Stated problem.
Please copy the material below line for line, changing nothing.

Data for this exercise.
* * *
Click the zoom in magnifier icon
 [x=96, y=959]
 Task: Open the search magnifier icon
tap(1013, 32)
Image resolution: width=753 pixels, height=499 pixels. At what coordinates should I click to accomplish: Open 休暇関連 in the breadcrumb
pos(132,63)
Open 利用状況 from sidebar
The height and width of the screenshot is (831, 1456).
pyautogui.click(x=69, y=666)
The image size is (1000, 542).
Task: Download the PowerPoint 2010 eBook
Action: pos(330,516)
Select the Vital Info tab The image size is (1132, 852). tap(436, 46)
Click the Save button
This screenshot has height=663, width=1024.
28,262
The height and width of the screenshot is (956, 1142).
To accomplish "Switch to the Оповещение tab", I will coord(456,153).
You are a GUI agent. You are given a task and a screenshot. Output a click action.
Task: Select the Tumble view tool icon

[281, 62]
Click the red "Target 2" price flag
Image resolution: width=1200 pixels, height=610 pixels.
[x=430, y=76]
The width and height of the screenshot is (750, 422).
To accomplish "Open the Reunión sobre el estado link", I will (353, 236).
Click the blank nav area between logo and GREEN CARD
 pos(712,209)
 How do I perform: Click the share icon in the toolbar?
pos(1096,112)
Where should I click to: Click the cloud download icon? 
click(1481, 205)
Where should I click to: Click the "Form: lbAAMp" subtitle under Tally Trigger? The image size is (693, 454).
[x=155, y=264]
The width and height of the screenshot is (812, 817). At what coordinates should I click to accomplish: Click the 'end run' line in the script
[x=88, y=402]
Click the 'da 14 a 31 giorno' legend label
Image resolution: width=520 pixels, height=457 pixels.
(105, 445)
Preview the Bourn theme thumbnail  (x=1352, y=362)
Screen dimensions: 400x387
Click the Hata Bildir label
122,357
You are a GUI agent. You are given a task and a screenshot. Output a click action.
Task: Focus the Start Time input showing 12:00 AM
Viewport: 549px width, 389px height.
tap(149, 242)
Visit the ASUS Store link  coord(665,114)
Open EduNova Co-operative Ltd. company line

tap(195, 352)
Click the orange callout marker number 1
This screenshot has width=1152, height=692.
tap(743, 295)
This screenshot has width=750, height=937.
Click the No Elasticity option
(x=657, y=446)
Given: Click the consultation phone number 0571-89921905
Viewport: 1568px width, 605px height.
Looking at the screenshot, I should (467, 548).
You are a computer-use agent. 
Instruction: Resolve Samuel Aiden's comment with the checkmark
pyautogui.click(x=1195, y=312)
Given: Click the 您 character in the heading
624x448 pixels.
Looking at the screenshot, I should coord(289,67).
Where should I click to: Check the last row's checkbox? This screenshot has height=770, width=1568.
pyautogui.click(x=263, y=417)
* * *
Complete answer.
Click the zoom in magnifier icon
 [x=96, y=959]
 Task: Open the search magnifier icon
tap(1013, 32)
Image resolution: width=753 pixels, height=499 pixels. At what coordinates should I click to accomplish: Open 休暇関連 in the breadcrumb
pos(132,63)
Open 利用状況 from sidebar
The height and width of the screenshot is (831, 1456).
pyautogui.click(x=69, y=666)
The image size is (1000, 542).
Task: Download the PowerPoint 2010 eBook
Action: pos(330,516)
Select the Vital Info tab The image size is (1132, 852). tap(436, 46)
Click the Save button
This screenshot has height=663, width=1024.
28,262
The height and width of the screenshot is (956, 1142).
To accomplish "Switch to the Оповещение tab", I will coord(456,153).
You are a GUI agent. You are given a task and a screenshot. Output a click action.
Task: Select the Tumble view tool icon

[281, 62]
Click the red "Target 2" price flag
Image resolution: width=1200 pixels, height=610 pixels.
[x=430, y=76]
The width and height of the screenshot is (750, 422).
To accomplish "Open the Reunión sobre el estado link", I will (353, 236).
Click the blank nav area between logo and GREEN CARD
 pos(712,209)
 How do I perform: Click the share icon in the toolbar?
pos(1096,112)
Where should I click to: Click the cloud download icon? 
click(1481, 205)
Where should I click to: Click the "Form: lbAAMp" subtitle under Tally Trigger? The image size is (693, 454).
[x=155, y=264]
The width and height of the screenshot is (812, 817). At what coordinates should I click to accomplish: Click the 'end run' line in the script
[x=88, y=402]
Click the 'da 14 a 31 giorno' legend label
Image resolution: width=520 pixels, height=457 pixels.
(105, 445)
Preview the Bourn theme thumbnail  (x=1352, y=362)
Screen dimensions: 400x387
Click the Hata Bildir label
122,357
You are a GUI agent. You are given a task and a screenshot. Output a click action.
Task: Focus the Start Time input showing 12:00 AM
Viewport: 549px width, 389px height.
tap(149, 242)
Visit the ASUS Store link  coord(665,114)
Open EduNova Co-operative Ltd. company line

tap(195, 352)
Click the orange callout marker number 1
This screenshot has width=1152, height=692.
tap(743, 295)
This screenshot has width=750, height=937.
Click the No Elasticity option
(x=657, y=446)
Given: Click the consultation phone number 0571-89921905
Viewport: 1568px width, 605px height.
Looking at the screenshot, I should (467, 548).
You are a computer-use agent. 
Instruction: Resolve Samuel Aiden's comment with the checkmark
pyautogui.click(x=1195, y=312)
Given: Click the 您 character in the heading
624x448 pixels.
Looking at the screenshot, I should coord(289,67).
Where should I click to: Check the last row's checkbox? This screenshot has height=770, width=1568.
pyautogui.click(x=263, y=417)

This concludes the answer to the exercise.